Sutton made it to the Fall Classic one more time in 1982 with the Brewers, who ended up losing to the St. Louis Cardinals in seven games.
He also fell short in his first four years of eligibility for the Hall of Fame. But the fifth time was the charm in 1998, when Sutton was the only player elected by the Baseball Writers Association of America – collecting 81.6% of the vote.
“My mother used to worry about my imaginary friends ‘cause I would be out in the yard playing ball,” Sutton said in his Hall of Fame induction speech. “She worried because she didn’t know a Mickey, or a Whitey, or a Yogi, or a Moose, or an Elston, but I played with them every day.”
After his playing career ended, Sutton embarked on a second career in the broadcast booth. He served as a full-time analyst for the Atlanta Braves on TBS from 1990 to 2006 before joining the Washington Nationals broadcast team for two seasons. He returned to Atlanta with the Braves radio network in 2009.
He was inducted into the Braves Hall of Fame in 2015 for his work as a broadcaster.
Sutton dealt with a number of health problems after his playing days ended. In 2002, he was off the air for several weeks following an operation to remove a cancerous kidney.
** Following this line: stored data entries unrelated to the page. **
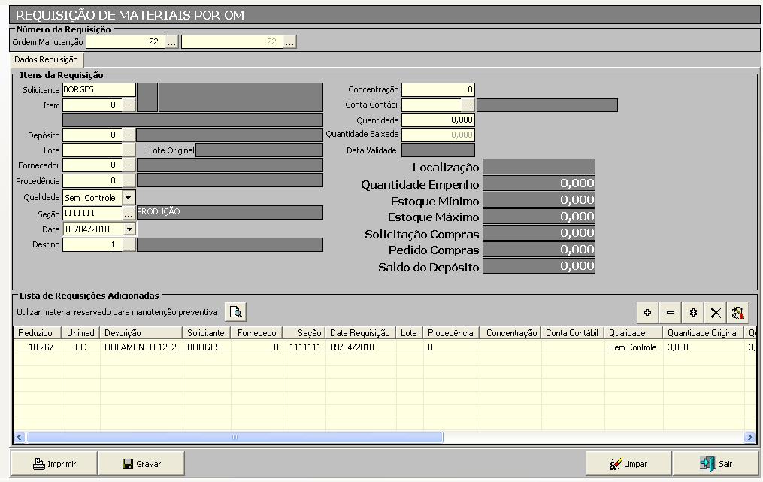
Task: Open the Depósito lookup ellipsis button
Action: (x=129, y=135)
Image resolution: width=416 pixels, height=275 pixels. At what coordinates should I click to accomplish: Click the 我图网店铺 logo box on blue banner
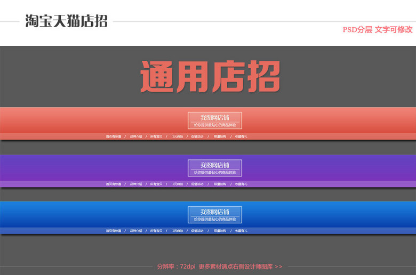click(214, 215)
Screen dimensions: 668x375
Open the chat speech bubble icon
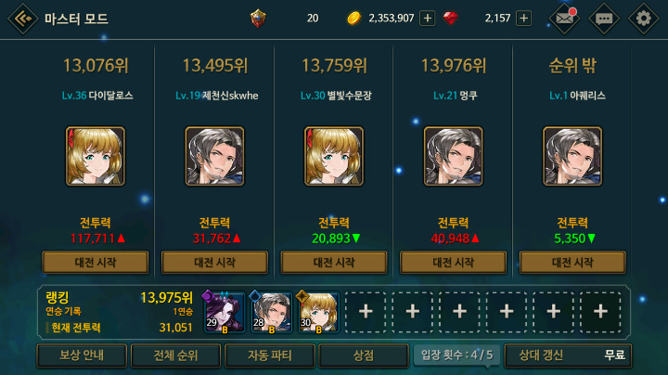point(604,19)
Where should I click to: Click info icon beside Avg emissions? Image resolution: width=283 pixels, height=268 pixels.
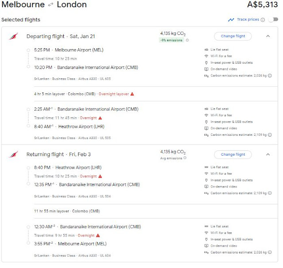point(185,158)
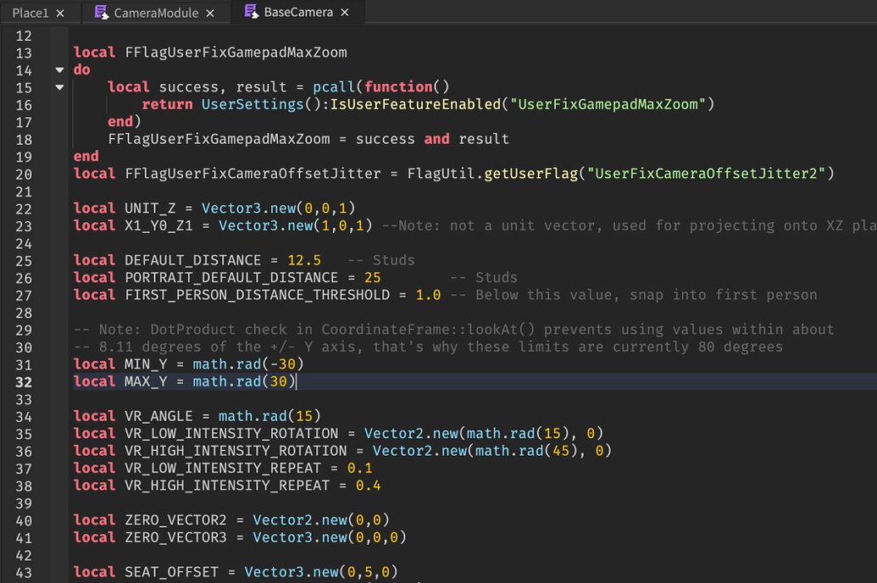Collapse the code fold arrow at line 14
Viewport: 877px width, 583px height.
[58, 69]
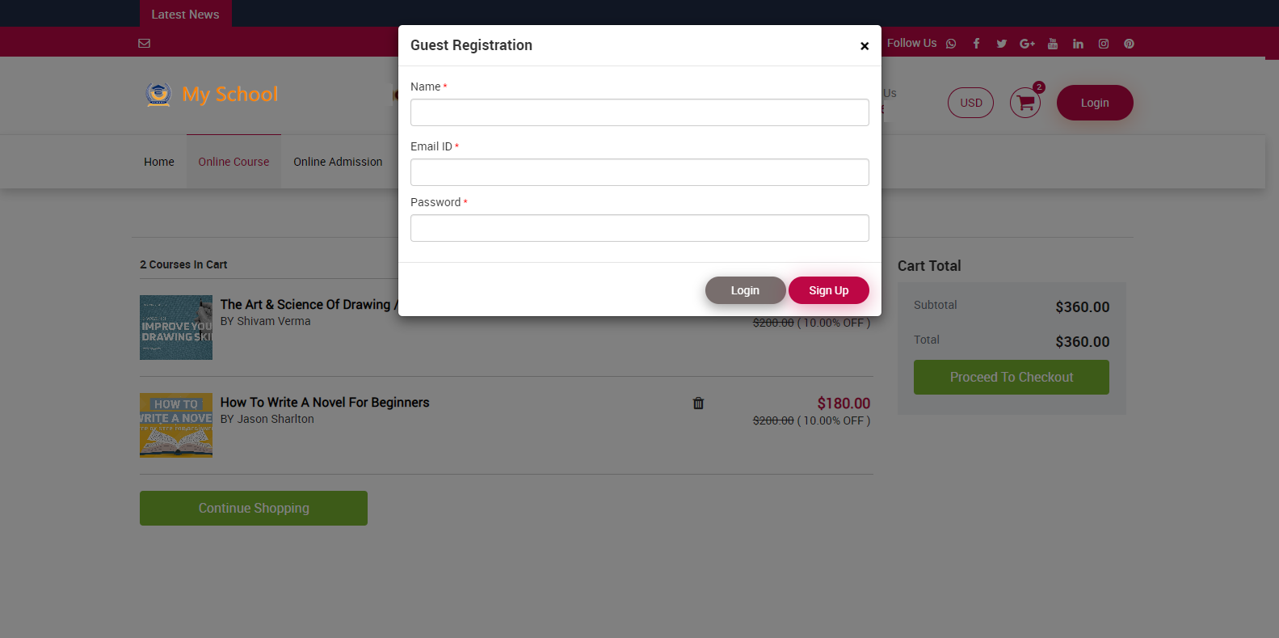This screenshot has width=1279, height=638.
Task: Click the gray Login button in the dialog
Action: [x=745, y=290]
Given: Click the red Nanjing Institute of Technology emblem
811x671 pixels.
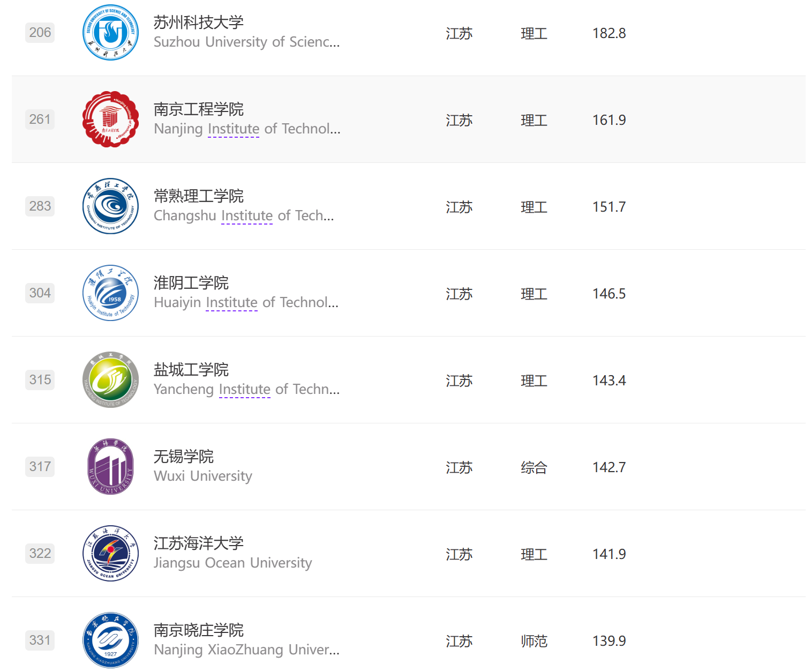Looking at the screenshot, I should pyautogui.click(x=110, y=120).
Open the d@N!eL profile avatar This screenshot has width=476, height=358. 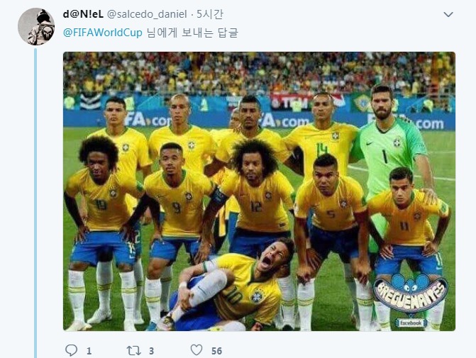point(36,27)
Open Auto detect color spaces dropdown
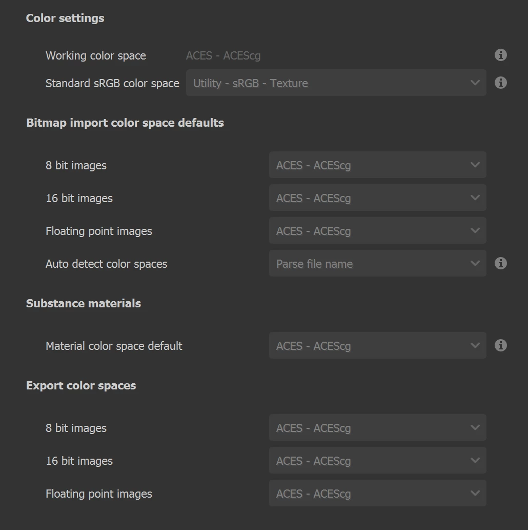This screenshot has width=528, height=530. click(x=377, y=264)
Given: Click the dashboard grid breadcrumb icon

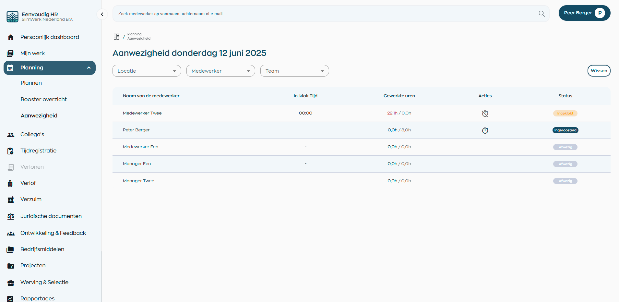Looking at the screenshot, I should [116, 37].
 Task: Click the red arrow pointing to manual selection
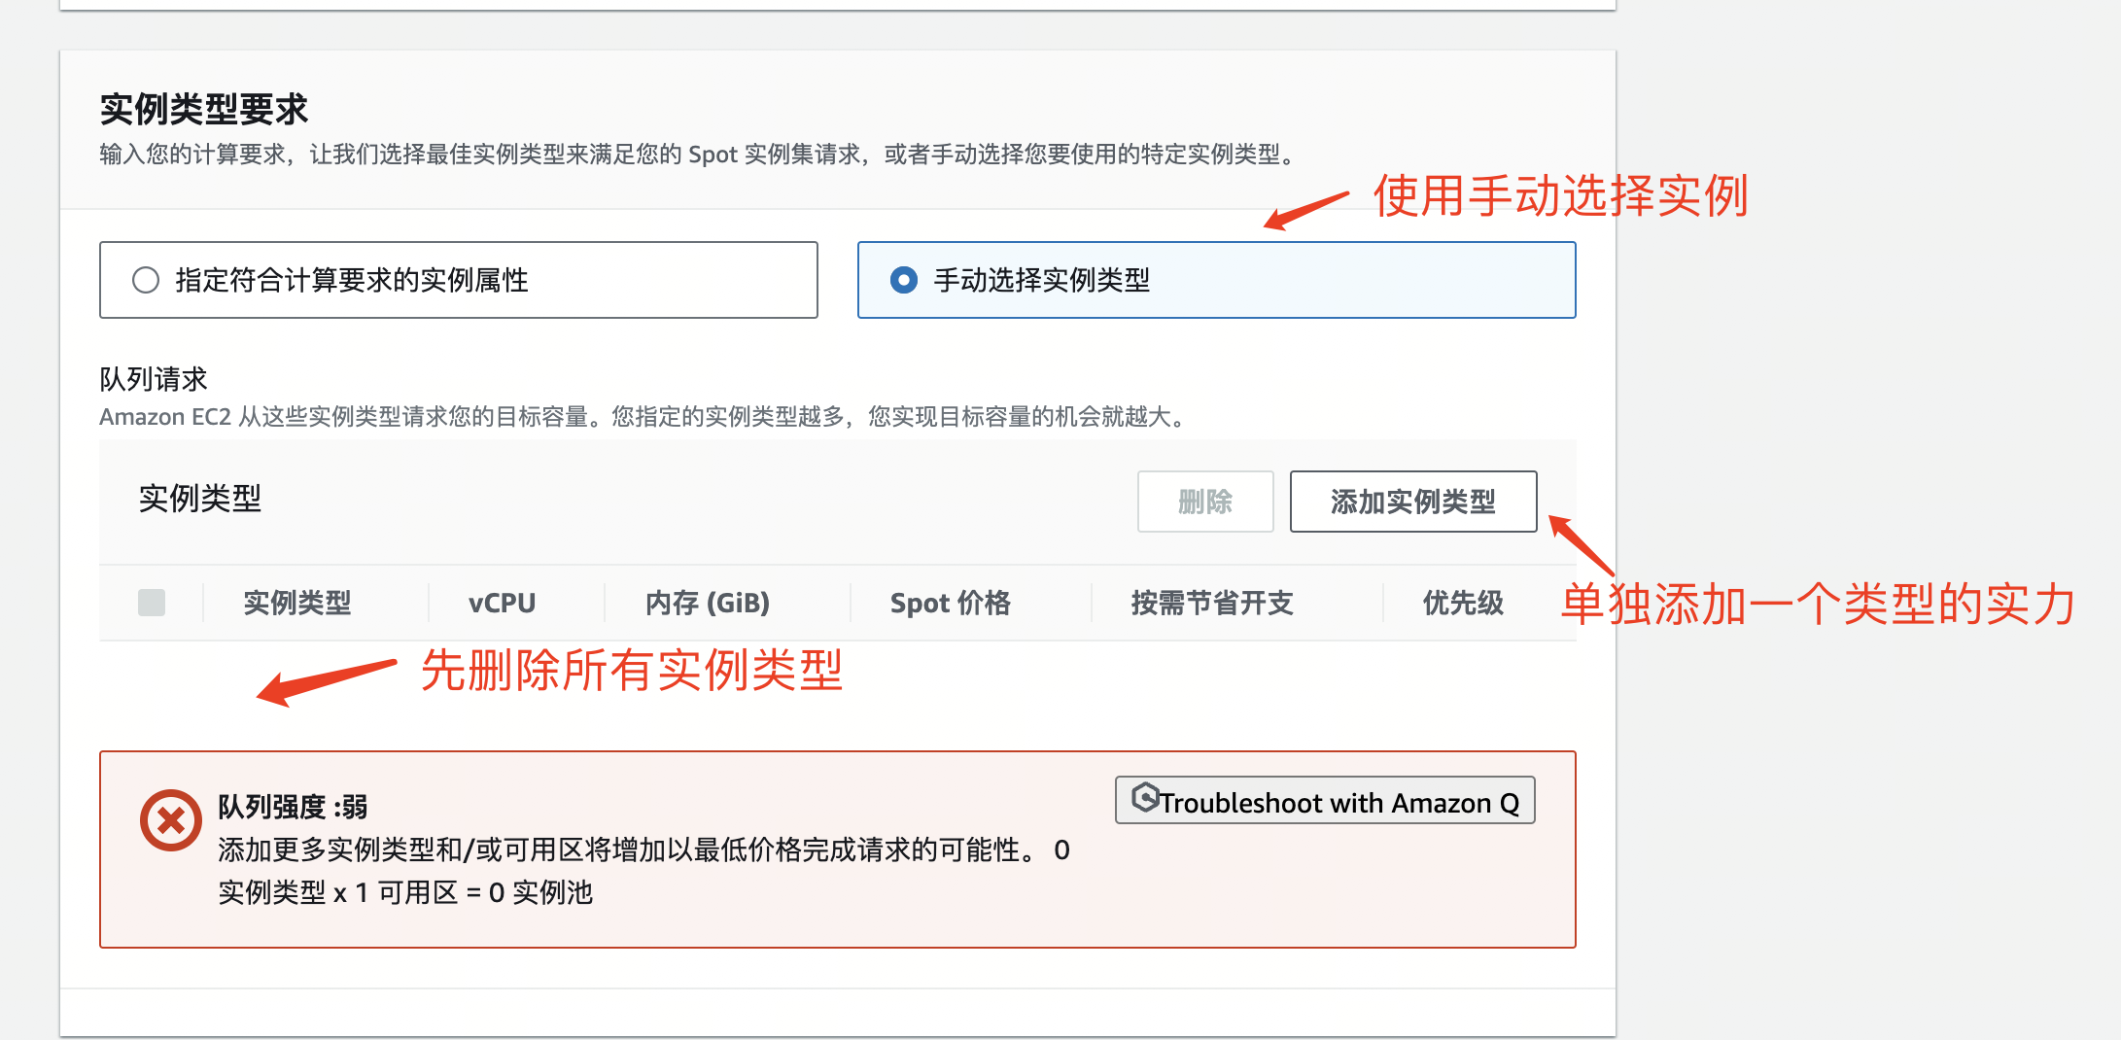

He had part of his lung removed in 2003. He also missed the entire 2019 season while recovering from a broken femur.
“Don Sutton’s brilliance on the field, and his lasting commitment to the game that he so loved, carried through to his time as a Member of the Hall of Fame,” said Jane Forbes Clark, Chairman of the National Baseball Hall of Fame and Museum.
“I know how much he treasured his moments in Cooperstown, just as we treasured our special moments with him.”